Concern is mounting over the growing use of antibiotics on farm animals, often with no medical supervision.
Fears are particularly acute over the US where authorities say the antibiotics contribute significantly to resistance. Estimates say that 80% of all antibiotics purchased in the US are for farm animals.
The drugs are used to prevent illnesses which are easily transmitted when animals are confined in pens. Drugs are also used to increase the animal’s weight.
But late last year the US Center for Disease Control said infections resistant to drugs were causing 23,000 deaths each year, underscoring a suggested link between antibiotics in animals and infections in humans.
The situation has been exacerbated by medical supervision being ignored.
A survey by the Department of Agriculture found that less than half of dairy farmers followed a vet's recommendations on using antibiotics.
In Europe, drugs on farms are more tightly controlled and their use as a growth aid is banned.
These concerns were expressed at a meeting of the World Organisation for Animal Health, which said it was working to prevent negotiations between the US and the EU over trade did not result in compromises in the area of animal medicine.

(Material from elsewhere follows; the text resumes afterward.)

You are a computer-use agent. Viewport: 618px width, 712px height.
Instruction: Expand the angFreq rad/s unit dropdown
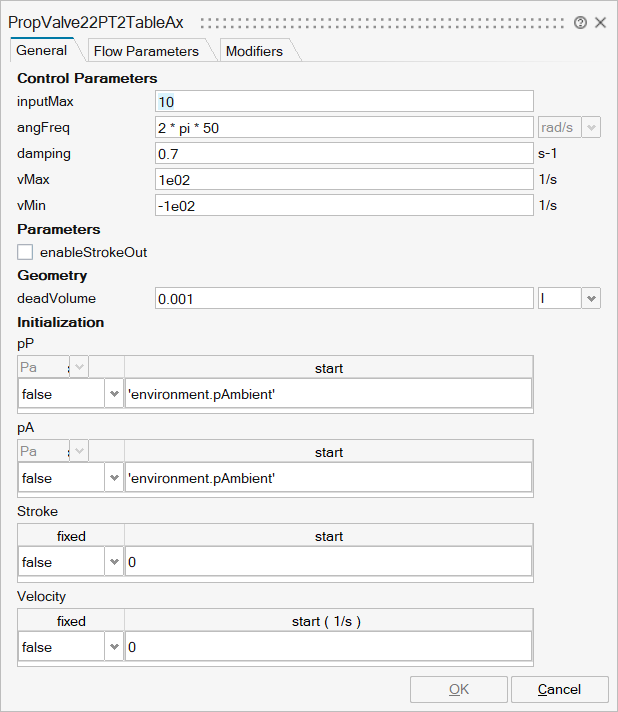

The negotiations are trying to reduce or remove trade barriers in order to increase trade between the two regions.
The scale of the threat from both human and animal was underlined at this meeting by the director-general of the World Health Organization (WHO), Dr Margaret Chan, who warned that the world was headed to a "post-biotic" era.
"If you need a hip replacement, if you need a stent in your heart vessels, no surgeon will operate on you. No one will provide treatment to cancer patients without coverage of antibiotics," she said.